I am not a riot. I am a sleep-deprived woman with frostbite-adjacent toes. There's a mean part of me—probably at least related to the part that's still smarting from Afon snarling We're not together like that is the worst thing that anyone could ever accuse him of—that is leaning into this.
Look, it says. Somebody thinks I'm a riot. He slid into a booth just to be near me. And I bet dollars to donuts that he isn't keeping a secret phone in his pocket.
It's pathetic, but then again, pathetic is exactly how I feel right now.
"What about you, Drake?" I ask, propping my chin in my hand. "What brings you to this thriving metropolis?"
"Work, mostly.
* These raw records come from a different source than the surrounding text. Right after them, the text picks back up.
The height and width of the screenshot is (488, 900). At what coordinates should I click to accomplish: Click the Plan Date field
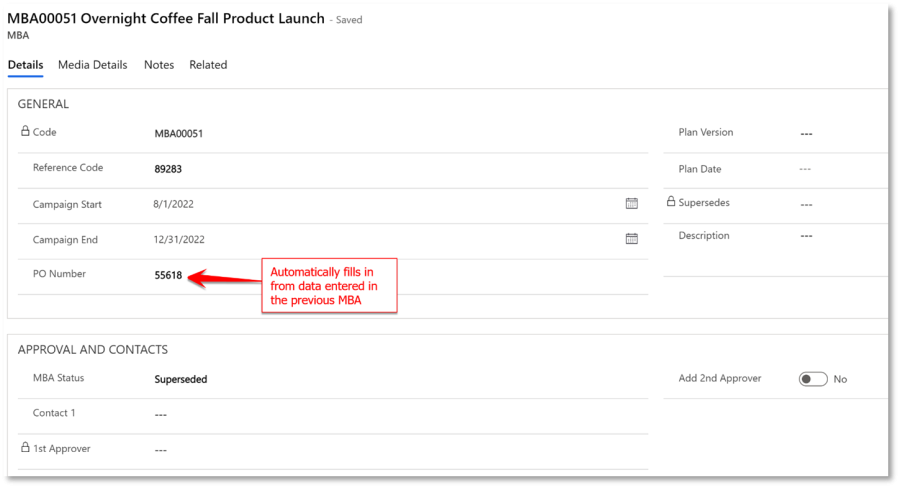click(x=806, y=169)
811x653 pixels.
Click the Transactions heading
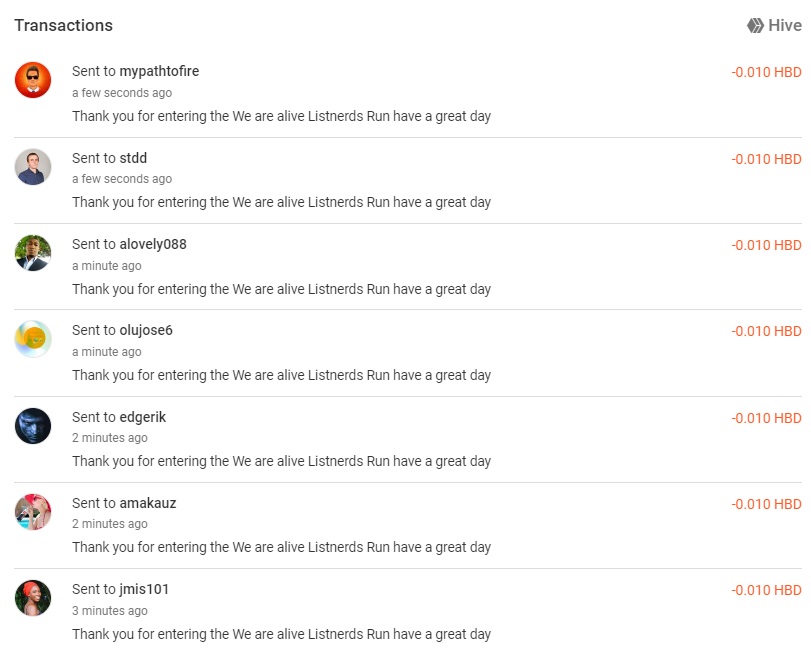(64, 25)
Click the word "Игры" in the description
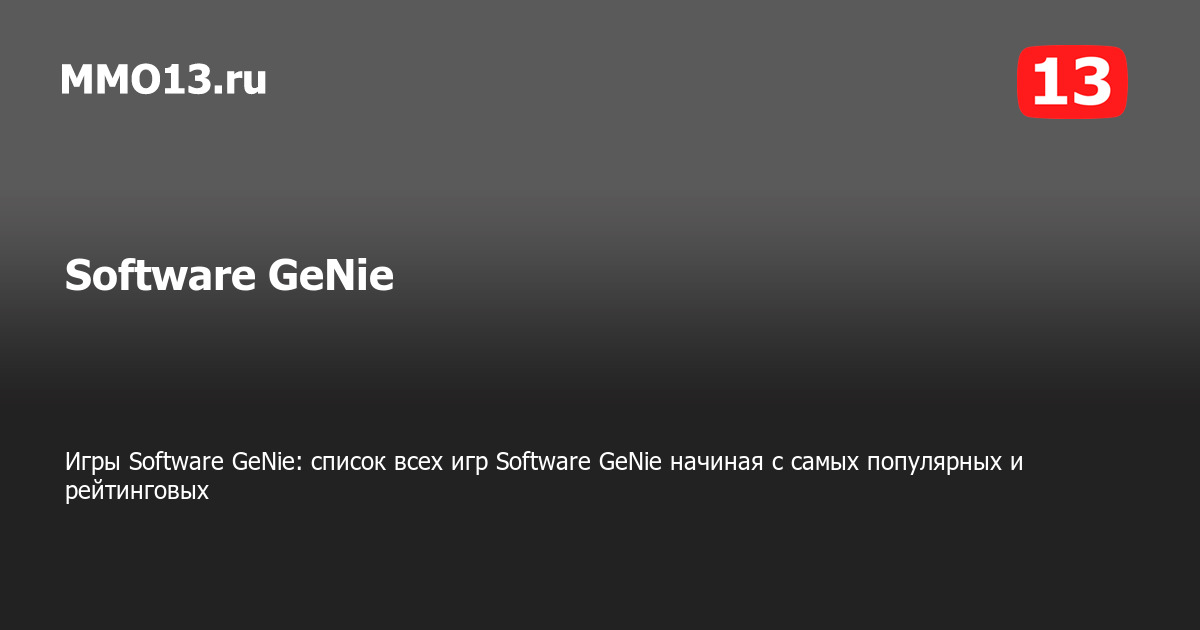 (94, 462)
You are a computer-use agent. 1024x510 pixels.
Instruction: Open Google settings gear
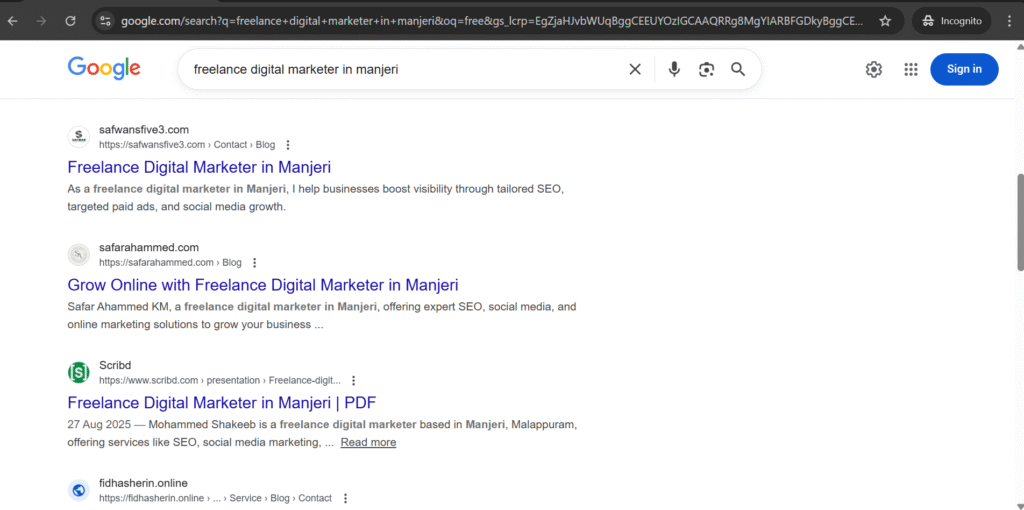(874, 69)
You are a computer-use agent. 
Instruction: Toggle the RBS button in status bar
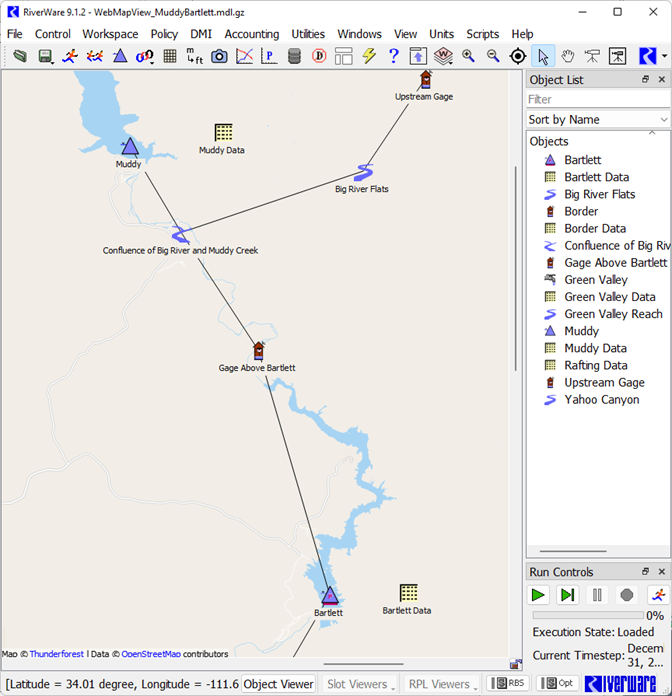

I do a little of everything around here.
" He spreads his hands with false modesty.
"Plowing. Hauling. Whatever needs doing.
Town like this, you wear a lot of hats." He leans in.
"But I'll tell you what: If I'd known the scenery was gonna improve this much, I'd have come in for pie a whole lot sooner. "
I laugh. It just sort of falls out of me, and Drake beams like he's won the lottery.
That's when the bell over the door jingles.
I know it's Afon before I even look. The air in the diner boils. Barb, behind the counter, goes very still. The trapper-hat man cranes around.
And Drake, who has no idea what's about to happen to his evening, twists toward the sound with his good teeth still showing.
Afon fills the doorway. Snow on his shoulders, in his beard, melting into the silver. His face is concrete, harder than ever before, except now, beneath that frigid rock is something hot and live. A rage, churning behind the flat brown-green of his eyes.
His gaze goes to Drake.
Then to me.
Wolf slips in at his heel and sits, ears forward, doing his very best impression of a furry exclamation point.
"Hey there, friend," says Drake, who is a dead man and does not know it. "Cold one out there, huh?"
Afon doesn't answer. He does not even appear to register that Drake has produced sound. In a physical sense, he crosses the room, but from where I'm sitting, it feels more like he drags the entire room closer to him.
"Caroline," he growls. "Time to go."
"We were just talking," I protest.
I don't like that it comes out a little defensive, a little what's it to you, because what is it to him? We're not together. He said so himself. He carved it into the chopping block not twenty minutes ago.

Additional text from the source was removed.